(Pixel coordinate grounding data)
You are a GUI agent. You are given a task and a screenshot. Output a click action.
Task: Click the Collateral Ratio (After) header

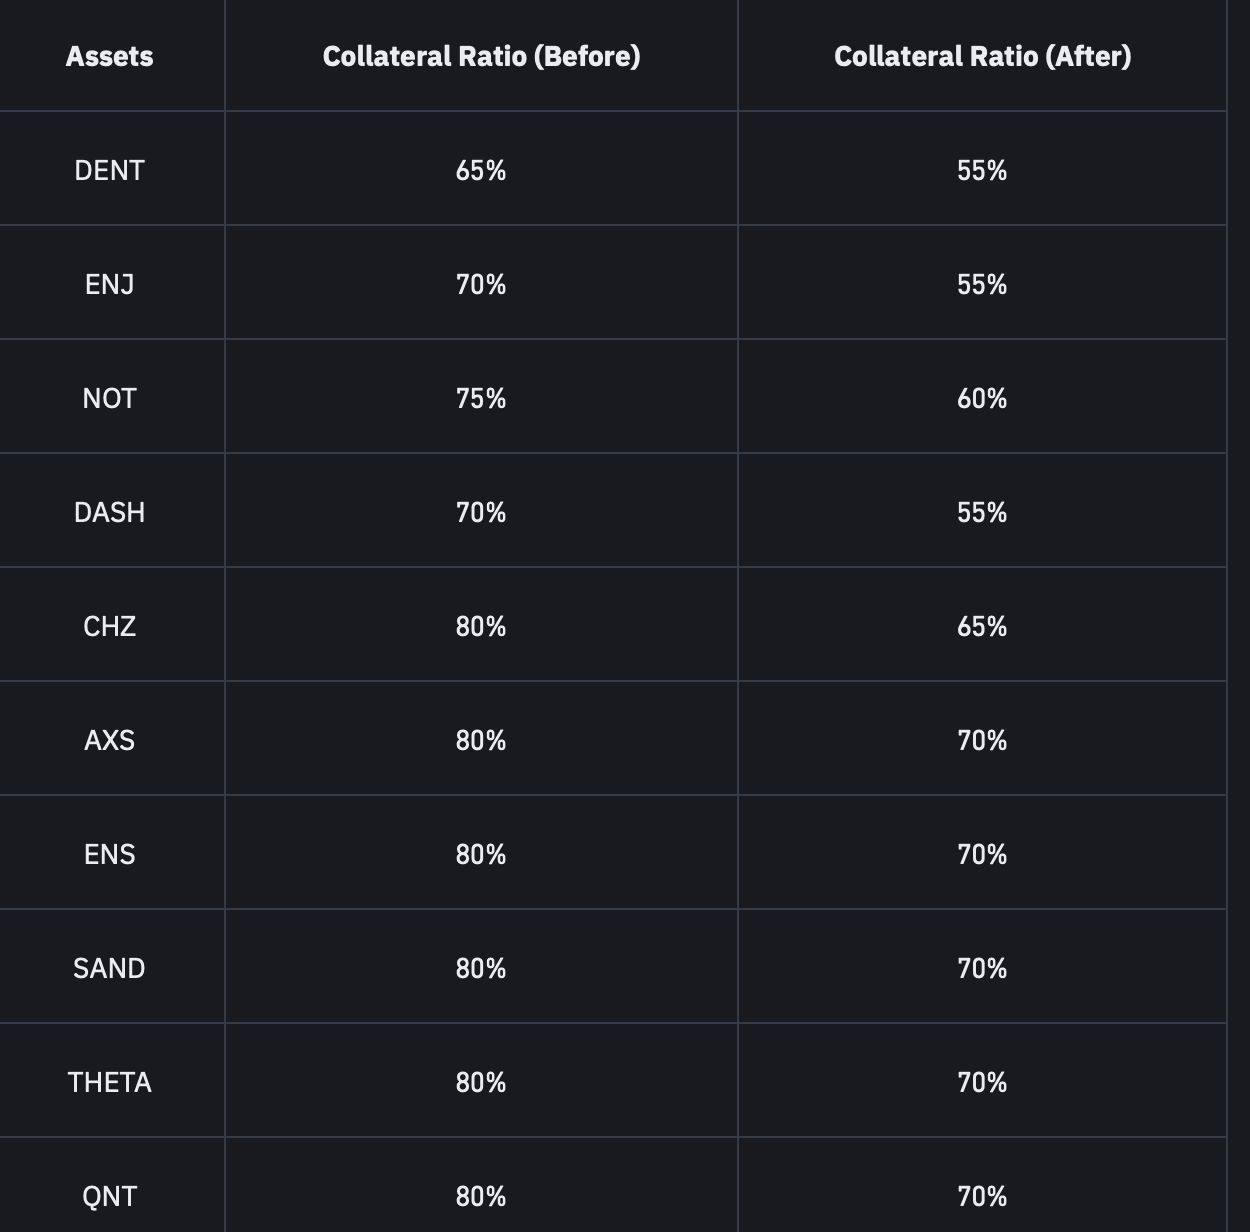click(x=982, y=56)
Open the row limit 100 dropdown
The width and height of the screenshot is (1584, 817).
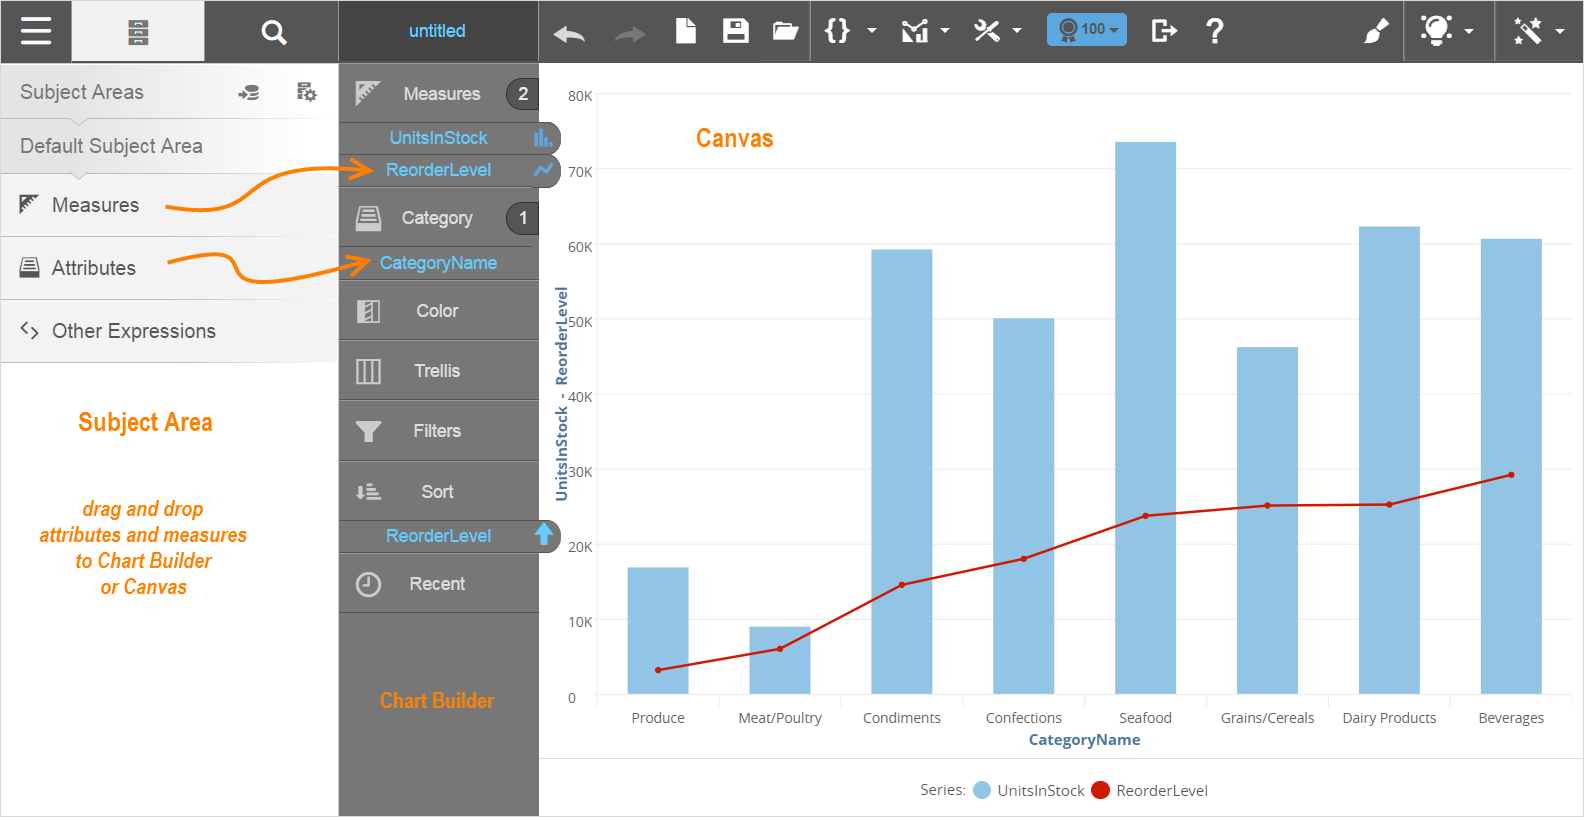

PROBLEM DETAILS:
Only the lines from the one with "Open the row limit 100 dropdown" through the final line of the entries belong in the answer, set down exactly, with both ends included and no pictures.

YOUR RESPONSE:
Open the row limit 100 dropdown
The width and height of the screenshot is (1584, 817).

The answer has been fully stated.